El tercer movimiento abraza el entorno natural rebosante de belleza –flores, campos, animales, montañas, ríos…– como en la composición donde la interrogación encierra una reflexión profunda y atemporal: «¿Por qué, belleza, / florecen los cerezos, / desde qué savias?». En esta otra, lo esencial se apodera del lector con una fuerza inusitada: «Hambre y misterio / donde cantan los pájaros / a un dios sin nombre». Sencillez y eternidad, sabiduría ancestral transmitida a lo largo de los siglos con solo contemplar lo que tenemos delante: «Lo más sagrado / es este sol antiguo / sobre las piedras». No solo explora la hermosura de las flores más suntuosas, sino también aquellas que brotan de un terreno a priori yermo, reivindicando la belleza silvestre: «Cuánta hermosura / en las tierras baldías. / ¡Florece el cardo!». Dejan así estampas visuales, imágenes plásticas que nos evocan una paleta de colores inmensa y vibrante. Leyendo los haikus de este último grupo, inevitablemente asaltan los versos de la «Oda a la vida retirada» de Fray Luis de León. Porque, en última instancia, el aprendizaje de la vida no se encuentra en las ciudades, en su bullicio y artificio, sino en el contacto con los elementos naturales, en esos serenos pueblos donde los sentidos despiertan y nos hacen sentir más vivos, en profunda conexión con el flujo eterno de la existencia y la epifanía del presente, donde cada elemento del entorno nos entrega una enseñanza que nos ancla al ahora, donde el espíritu halla su morada transitoria y la sabiduría se revela en el silencio de lo inconmensurable. Así escribe Iniesta, con la contundencia de lo primordial: «Salgo a los campos / y existo.

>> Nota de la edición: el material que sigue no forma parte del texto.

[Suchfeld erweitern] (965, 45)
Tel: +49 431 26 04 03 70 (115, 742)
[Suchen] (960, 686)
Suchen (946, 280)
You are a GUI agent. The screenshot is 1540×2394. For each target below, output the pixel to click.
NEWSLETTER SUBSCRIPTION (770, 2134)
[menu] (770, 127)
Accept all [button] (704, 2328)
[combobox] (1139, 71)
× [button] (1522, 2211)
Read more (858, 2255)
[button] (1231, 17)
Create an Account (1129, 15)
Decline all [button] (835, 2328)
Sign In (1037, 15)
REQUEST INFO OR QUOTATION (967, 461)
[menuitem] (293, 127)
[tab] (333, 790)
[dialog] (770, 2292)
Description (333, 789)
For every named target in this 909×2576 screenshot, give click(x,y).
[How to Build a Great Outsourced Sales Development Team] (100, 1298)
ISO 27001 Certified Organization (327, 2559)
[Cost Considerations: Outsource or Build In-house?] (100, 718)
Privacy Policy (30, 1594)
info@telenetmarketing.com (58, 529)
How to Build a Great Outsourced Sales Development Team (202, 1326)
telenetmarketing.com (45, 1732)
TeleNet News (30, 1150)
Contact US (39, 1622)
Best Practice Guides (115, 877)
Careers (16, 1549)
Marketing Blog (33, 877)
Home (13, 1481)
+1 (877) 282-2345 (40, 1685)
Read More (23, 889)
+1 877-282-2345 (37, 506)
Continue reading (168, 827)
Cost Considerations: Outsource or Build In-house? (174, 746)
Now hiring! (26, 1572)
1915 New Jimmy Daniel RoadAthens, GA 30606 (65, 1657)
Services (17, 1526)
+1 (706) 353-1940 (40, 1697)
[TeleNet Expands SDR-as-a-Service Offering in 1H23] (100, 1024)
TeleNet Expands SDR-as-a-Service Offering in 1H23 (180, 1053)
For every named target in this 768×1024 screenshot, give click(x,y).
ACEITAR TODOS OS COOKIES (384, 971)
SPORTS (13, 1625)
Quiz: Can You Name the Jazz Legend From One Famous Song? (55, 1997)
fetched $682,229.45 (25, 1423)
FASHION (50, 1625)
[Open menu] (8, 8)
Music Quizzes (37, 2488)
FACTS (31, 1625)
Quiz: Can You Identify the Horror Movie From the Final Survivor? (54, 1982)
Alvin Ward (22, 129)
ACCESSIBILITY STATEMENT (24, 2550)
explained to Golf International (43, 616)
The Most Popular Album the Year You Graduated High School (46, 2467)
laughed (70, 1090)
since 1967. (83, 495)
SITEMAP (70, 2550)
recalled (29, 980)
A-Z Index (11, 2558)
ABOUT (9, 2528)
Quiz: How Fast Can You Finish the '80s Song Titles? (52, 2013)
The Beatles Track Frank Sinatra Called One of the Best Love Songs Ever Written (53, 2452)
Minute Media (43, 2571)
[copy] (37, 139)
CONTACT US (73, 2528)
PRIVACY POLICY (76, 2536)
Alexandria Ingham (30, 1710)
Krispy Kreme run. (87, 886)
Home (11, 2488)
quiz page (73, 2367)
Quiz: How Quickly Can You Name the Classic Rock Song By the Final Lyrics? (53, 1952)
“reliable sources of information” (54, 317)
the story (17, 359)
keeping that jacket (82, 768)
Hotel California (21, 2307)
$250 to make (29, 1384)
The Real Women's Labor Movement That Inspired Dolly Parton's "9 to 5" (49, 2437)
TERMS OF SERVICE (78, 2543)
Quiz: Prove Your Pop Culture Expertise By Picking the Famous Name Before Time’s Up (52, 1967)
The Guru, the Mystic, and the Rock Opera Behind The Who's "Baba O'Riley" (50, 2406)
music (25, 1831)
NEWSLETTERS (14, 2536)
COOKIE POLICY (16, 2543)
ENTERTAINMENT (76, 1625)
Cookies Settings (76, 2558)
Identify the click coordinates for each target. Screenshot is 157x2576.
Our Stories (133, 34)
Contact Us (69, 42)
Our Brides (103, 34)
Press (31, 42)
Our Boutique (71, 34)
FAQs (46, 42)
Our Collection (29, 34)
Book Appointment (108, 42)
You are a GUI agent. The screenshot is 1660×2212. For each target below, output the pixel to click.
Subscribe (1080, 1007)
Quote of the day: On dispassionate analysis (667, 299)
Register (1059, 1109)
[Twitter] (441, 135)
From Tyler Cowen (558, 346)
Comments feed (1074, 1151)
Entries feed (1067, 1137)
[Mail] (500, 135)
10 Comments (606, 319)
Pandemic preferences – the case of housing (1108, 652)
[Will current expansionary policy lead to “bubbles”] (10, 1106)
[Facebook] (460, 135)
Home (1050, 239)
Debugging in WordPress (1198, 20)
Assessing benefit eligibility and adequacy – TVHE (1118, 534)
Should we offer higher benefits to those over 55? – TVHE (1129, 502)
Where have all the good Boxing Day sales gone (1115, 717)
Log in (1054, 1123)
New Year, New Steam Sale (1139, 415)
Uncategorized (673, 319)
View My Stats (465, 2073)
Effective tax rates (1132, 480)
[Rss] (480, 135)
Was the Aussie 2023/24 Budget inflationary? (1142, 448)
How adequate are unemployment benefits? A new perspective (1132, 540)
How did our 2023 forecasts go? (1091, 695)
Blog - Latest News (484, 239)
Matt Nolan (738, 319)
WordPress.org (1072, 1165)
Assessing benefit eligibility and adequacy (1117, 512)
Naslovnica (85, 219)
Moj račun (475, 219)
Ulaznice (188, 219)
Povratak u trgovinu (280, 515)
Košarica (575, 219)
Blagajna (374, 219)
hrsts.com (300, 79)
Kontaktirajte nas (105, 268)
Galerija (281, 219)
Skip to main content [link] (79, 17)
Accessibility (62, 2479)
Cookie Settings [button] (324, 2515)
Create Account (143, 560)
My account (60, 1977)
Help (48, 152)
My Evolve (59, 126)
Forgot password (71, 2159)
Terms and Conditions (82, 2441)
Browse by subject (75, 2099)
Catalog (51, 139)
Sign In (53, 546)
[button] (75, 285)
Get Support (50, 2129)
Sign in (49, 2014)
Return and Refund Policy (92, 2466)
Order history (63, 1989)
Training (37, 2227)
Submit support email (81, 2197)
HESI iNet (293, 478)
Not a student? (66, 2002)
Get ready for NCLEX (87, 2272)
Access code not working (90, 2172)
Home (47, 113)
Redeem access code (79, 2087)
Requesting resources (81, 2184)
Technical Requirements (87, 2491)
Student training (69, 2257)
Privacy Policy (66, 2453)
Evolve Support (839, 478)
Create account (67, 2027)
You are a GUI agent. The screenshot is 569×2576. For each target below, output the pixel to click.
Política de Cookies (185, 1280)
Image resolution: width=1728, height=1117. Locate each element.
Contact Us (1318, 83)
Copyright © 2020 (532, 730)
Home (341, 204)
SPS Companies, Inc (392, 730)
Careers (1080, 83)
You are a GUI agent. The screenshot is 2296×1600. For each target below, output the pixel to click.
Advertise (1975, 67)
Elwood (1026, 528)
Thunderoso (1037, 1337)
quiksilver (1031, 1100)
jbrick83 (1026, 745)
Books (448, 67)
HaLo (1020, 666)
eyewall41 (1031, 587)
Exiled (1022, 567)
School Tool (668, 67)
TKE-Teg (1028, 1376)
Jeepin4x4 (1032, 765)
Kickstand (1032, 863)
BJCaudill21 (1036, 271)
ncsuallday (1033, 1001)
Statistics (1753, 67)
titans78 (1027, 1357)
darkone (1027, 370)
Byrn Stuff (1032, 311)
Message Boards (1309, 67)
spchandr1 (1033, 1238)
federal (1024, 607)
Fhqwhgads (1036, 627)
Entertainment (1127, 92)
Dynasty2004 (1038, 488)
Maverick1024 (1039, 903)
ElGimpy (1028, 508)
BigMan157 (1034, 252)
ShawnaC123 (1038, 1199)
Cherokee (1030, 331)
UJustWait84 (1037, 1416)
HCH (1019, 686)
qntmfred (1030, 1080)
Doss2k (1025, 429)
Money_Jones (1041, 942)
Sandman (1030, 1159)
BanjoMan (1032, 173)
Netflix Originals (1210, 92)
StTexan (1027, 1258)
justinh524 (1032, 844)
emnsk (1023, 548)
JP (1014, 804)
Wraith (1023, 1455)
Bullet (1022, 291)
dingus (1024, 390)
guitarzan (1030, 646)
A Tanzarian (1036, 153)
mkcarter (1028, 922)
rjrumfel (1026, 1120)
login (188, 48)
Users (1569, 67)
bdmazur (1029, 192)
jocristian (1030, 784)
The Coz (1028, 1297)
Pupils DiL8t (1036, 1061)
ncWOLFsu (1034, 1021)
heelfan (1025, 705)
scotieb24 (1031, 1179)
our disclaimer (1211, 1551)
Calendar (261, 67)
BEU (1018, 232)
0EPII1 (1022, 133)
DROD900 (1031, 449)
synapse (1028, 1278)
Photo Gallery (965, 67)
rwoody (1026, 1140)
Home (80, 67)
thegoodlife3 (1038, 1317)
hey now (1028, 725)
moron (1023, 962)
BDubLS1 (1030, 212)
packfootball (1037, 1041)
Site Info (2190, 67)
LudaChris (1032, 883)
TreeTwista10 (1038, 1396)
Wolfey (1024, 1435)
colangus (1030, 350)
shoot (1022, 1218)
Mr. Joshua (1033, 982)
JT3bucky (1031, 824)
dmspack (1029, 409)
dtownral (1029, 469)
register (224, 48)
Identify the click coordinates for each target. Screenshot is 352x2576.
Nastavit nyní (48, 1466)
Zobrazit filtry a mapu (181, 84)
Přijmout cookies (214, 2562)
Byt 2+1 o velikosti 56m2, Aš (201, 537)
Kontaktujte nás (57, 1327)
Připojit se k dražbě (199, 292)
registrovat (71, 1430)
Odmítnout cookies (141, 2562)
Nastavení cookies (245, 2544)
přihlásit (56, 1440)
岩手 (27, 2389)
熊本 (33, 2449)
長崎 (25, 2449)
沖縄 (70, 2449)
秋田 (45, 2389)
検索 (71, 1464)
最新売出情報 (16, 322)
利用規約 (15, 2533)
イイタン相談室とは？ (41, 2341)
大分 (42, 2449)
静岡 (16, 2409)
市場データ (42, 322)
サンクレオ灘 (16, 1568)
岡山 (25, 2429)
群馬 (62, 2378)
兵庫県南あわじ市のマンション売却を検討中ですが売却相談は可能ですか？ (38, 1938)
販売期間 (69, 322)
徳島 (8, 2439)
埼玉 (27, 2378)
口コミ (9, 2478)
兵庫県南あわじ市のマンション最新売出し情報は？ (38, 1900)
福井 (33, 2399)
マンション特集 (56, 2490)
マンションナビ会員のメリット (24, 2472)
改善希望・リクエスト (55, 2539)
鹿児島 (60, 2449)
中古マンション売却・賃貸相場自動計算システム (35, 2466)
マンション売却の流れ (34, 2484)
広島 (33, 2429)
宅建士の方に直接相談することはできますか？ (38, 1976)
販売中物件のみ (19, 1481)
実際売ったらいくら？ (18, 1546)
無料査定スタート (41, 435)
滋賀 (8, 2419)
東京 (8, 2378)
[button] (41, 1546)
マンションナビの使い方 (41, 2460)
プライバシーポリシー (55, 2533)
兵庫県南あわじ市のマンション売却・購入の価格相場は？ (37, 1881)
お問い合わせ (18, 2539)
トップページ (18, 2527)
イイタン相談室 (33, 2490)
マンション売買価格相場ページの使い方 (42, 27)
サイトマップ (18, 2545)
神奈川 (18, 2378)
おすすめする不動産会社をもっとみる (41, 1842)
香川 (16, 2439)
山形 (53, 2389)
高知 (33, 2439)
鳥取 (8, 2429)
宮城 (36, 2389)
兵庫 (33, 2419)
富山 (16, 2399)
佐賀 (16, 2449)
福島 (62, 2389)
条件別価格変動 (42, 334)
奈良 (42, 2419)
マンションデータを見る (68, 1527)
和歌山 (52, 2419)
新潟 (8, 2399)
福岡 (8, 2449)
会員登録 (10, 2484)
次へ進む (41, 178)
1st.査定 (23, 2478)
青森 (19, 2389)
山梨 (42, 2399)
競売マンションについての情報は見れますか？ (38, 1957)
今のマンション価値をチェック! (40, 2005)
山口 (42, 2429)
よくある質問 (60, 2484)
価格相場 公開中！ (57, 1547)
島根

Es un templo / de luz, sin dioses».
En suma, Un montón de piedras trasciende la mera recopilación de haikus; es una invitación a la pausa en un mundo vertiginoso. José Iniesta despliega con maestría la esencia del haiku, pero su aportación va más allá de la descripción sensorial en coordenadas espacio-temporales, aspirando a captar la vibración misma de la existencia. Este libro se ofrece como una rendija al misterio de lo que somos, un destello para el lector que anhela encontrar la poesía en cada latido de la vida.